__STATED EXERCISE__:
Reproduce the listing from its start through the line containing "A Parent's Guide to Crystals (674, 586)", with every "screenshot" changed to "capture" and all else unchanged.

○ ○ ○

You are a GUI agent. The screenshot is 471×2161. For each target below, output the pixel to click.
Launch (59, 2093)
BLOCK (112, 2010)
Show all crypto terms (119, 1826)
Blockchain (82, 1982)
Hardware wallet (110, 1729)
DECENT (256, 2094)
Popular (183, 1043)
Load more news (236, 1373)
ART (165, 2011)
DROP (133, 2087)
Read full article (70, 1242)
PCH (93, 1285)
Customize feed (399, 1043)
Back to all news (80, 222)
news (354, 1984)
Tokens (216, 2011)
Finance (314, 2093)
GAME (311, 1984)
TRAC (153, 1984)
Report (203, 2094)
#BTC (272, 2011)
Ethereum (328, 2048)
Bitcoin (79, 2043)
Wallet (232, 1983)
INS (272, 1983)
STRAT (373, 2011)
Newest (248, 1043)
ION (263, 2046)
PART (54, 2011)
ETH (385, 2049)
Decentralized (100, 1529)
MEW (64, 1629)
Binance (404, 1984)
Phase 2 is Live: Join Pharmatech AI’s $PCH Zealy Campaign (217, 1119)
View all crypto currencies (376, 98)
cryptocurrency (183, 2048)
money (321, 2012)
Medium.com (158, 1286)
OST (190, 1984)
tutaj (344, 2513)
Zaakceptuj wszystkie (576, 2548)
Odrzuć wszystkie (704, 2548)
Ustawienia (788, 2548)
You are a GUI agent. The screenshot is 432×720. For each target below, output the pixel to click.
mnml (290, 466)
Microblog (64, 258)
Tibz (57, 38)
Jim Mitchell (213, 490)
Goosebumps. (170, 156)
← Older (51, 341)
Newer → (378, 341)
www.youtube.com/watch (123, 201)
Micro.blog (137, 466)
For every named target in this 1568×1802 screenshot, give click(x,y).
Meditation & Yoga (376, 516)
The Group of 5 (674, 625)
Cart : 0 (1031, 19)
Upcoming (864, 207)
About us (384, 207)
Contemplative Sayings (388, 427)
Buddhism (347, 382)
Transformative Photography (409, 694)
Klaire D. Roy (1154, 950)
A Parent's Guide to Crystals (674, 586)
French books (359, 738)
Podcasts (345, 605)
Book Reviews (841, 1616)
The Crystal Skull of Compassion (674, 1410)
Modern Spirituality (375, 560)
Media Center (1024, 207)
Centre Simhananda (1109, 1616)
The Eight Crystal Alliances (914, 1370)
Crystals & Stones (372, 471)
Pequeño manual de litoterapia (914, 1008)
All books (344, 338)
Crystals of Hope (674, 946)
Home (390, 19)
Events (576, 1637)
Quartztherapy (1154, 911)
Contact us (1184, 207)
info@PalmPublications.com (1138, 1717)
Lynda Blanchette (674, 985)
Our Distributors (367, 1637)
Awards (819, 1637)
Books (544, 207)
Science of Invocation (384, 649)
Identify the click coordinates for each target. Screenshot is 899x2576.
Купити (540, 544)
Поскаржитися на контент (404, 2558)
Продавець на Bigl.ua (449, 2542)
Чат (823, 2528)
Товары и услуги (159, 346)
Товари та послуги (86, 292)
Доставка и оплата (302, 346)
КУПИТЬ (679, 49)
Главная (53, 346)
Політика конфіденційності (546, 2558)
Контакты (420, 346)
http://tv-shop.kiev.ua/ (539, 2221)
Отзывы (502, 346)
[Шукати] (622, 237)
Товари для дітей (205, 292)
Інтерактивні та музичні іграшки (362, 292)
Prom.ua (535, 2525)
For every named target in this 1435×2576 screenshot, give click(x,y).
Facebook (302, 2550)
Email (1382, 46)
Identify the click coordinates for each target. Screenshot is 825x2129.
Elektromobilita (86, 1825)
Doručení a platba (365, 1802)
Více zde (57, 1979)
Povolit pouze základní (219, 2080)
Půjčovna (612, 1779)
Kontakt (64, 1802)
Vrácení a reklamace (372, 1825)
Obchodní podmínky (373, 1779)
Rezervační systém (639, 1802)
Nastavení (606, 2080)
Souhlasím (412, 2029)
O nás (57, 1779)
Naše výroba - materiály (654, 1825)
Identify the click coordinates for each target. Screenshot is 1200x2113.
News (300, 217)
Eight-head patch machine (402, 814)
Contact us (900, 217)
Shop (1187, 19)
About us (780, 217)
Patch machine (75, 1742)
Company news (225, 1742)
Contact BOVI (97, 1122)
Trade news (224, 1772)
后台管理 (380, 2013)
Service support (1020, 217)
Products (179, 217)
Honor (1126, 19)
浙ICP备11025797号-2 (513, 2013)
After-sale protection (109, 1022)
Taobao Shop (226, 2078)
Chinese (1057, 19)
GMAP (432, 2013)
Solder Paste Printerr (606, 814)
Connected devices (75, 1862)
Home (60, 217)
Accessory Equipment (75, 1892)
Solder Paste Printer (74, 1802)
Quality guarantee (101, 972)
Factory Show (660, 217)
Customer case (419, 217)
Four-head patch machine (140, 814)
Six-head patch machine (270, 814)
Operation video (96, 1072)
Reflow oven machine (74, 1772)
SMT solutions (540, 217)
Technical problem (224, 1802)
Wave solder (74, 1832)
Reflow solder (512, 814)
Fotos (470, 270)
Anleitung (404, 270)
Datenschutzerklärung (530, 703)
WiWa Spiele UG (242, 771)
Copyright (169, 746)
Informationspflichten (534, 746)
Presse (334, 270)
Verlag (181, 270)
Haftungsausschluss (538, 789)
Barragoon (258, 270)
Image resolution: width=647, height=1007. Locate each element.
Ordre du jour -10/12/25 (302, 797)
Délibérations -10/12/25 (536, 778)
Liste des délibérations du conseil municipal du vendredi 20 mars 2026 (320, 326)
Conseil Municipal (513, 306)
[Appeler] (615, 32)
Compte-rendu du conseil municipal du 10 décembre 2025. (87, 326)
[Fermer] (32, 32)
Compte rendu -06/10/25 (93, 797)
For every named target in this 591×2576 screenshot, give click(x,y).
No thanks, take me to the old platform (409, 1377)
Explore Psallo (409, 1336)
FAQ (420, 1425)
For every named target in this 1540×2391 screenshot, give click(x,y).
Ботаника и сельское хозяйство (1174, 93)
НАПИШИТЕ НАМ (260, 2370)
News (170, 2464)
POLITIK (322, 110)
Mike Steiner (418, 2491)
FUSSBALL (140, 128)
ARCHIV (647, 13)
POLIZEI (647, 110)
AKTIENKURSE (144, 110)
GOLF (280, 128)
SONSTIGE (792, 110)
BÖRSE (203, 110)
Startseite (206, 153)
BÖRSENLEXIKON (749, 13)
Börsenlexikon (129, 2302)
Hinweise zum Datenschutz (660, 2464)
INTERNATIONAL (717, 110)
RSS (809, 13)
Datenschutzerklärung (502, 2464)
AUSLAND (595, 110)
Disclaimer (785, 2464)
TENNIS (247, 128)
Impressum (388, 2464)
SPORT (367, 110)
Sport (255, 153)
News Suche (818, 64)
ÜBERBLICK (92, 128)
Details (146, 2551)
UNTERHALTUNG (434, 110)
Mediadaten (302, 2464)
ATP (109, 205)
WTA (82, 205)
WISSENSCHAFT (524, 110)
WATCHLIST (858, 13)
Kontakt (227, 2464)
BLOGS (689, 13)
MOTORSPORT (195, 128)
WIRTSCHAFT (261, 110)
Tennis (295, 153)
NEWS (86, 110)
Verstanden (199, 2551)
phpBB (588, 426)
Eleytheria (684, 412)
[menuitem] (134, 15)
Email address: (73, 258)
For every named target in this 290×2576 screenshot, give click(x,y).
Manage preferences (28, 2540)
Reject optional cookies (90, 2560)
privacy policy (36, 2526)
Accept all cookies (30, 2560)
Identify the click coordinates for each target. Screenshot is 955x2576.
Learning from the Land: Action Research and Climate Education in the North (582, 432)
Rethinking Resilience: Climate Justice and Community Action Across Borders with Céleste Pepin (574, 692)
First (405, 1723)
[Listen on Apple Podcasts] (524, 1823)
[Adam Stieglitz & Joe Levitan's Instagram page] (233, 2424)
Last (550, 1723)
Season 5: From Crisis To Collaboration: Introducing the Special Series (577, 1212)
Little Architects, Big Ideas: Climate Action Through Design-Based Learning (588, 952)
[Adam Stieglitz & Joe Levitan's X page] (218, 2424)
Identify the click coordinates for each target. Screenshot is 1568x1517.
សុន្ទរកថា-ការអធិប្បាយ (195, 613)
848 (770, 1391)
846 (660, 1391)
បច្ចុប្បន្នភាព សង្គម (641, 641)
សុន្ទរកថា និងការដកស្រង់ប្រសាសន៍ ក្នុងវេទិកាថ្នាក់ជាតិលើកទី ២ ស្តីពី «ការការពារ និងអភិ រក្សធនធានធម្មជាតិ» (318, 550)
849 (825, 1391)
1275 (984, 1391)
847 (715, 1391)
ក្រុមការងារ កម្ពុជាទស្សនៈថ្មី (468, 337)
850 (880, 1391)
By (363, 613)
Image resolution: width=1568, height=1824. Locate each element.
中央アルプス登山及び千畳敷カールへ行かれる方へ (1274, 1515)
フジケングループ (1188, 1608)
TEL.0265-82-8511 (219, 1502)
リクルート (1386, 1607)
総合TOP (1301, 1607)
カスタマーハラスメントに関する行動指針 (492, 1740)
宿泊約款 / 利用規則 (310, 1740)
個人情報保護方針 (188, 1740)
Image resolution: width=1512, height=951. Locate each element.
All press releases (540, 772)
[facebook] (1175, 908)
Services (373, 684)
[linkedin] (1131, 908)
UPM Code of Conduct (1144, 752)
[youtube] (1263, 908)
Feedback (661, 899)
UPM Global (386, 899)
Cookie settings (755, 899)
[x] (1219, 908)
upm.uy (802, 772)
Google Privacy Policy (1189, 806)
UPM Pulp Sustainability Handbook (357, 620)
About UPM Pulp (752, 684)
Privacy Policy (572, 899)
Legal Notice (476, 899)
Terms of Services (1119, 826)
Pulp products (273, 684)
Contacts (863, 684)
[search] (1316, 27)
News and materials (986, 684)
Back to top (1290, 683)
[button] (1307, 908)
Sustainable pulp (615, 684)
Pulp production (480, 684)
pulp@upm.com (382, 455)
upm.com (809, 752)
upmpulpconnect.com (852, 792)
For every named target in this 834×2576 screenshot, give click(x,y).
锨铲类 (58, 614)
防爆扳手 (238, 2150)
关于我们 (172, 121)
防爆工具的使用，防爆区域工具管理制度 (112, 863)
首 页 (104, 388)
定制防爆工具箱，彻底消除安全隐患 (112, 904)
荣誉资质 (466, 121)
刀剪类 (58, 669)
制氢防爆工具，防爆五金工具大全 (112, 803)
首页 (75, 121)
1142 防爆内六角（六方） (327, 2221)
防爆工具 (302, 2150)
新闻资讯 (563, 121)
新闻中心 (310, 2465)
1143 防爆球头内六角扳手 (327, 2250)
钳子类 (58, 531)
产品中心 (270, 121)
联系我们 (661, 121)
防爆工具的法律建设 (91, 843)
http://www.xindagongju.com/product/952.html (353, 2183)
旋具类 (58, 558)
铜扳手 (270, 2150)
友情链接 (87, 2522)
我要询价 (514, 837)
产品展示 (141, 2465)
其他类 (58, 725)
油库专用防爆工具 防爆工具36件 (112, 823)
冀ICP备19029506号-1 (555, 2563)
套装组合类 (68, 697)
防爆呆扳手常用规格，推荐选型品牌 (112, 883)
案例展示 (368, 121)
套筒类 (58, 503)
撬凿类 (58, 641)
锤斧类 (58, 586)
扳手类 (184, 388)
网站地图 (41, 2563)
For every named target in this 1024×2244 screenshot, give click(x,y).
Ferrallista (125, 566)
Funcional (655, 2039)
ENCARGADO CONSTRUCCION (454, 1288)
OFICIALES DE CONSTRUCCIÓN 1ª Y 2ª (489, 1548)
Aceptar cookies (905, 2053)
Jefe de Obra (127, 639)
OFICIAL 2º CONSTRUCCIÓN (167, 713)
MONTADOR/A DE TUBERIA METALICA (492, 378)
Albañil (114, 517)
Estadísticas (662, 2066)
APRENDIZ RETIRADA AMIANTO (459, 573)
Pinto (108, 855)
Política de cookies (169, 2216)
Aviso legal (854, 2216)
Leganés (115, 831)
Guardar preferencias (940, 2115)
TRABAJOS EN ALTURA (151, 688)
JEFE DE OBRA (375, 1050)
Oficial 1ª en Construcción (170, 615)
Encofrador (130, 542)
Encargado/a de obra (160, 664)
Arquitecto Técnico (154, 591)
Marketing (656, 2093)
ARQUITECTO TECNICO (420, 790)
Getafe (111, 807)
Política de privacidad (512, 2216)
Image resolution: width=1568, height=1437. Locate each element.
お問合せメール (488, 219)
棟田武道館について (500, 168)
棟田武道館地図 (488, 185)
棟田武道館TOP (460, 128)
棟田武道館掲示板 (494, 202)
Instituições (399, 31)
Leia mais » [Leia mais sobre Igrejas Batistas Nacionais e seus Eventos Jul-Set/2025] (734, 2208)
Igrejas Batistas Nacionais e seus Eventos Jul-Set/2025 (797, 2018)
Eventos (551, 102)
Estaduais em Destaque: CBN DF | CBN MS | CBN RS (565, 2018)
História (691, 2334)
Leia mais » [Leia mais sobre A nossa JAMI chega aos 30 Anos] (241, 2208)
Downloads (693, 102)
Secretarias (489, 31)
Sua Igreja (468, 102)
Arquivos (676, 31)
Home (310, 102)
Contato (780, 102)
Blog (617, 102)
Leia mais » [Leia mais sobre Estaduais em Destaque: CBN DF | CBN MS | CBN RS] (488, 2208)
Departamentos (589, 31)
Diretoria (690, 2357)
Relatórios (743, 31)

○ ○ ○

__PROBLEM SOLUTION__:
You are a GUI agent. The capture is 471×2161. For each target below, output the pixel to click.
Launch (59, 2093)
BLOCK (112, 2010)
Show all crypto terms (119, 1826)
Blockchain (82, 1982)
Hardware wallet (110, 1729)
DECENT (256, 2094)
Popular (183, 1043)
Load more news (236, 1373)
ART (165, 2011)
DROP (133, 2087)
Read full article (70, 1242)
PCH (93, 1285)
Customize feed (399, 1043)
Back to all news (80, 222)
news (354, 1984)
Tokens (216, 2011)
Finance (314, 2093)
GAME (311, 1984)
TRAC (153, 1984)
Report (203, 2094)
#BTC (272, 2011)
Ethereum (328, 2048)
Bitcoin (79, 2043)
Wallet (232, 1983)
INS (272, 1983)
STRAT (373, 2011)
Newest (248, 1043)
ION (263, 2046)
PART (54, 2011)
ETH (385, 2049)
Decentralized (100, 1529)
MEW (64, 1629)
Binance (404, 1984)
Phase 2 is Live: Join Pharmatech AI’s $PCH Zealy Campaign (217, 1119)
View all crypto currencies (376, 98)
cryptocurrency (183, 2048)
money (321, 2012)
Medium.com (158, 1286)
OST (190, 1984)
tutaj (344, 2513)
Zaakceptuj wszystkie (576, 2548)
Odrzuć wszystkie (704, 2548)
Ustawienia (788, 2548)
You are a GUI agent. The capture is 432×720. For each target below, output the pixel to click.
mnml (290, 466)
Microblog (64, 258)
Tibz (57, 38)
Jim Mitchell (213, 490)
Goosebumps. (170, 156)
← Older (51, 341)
Newer → (378, 341)
www.youtube.com/watch (123, 201)
Micro.blog (137, 466)
For every named target in this 1568×1802 capture, give click(x,y).
Meditation & Yoga (376, 516)
The Group of 5 (674, 625)
Cart : 0 (1031, 19)
Upcoming (864, 207)
About us (384, 207)
Contemplative Sayings (388, 427)
Buddhism (347, 382)
Transformative Photography (409, 694)
Klaire D. Roy (1154, 950)
A Parent's Guide to Crystals (674, 586)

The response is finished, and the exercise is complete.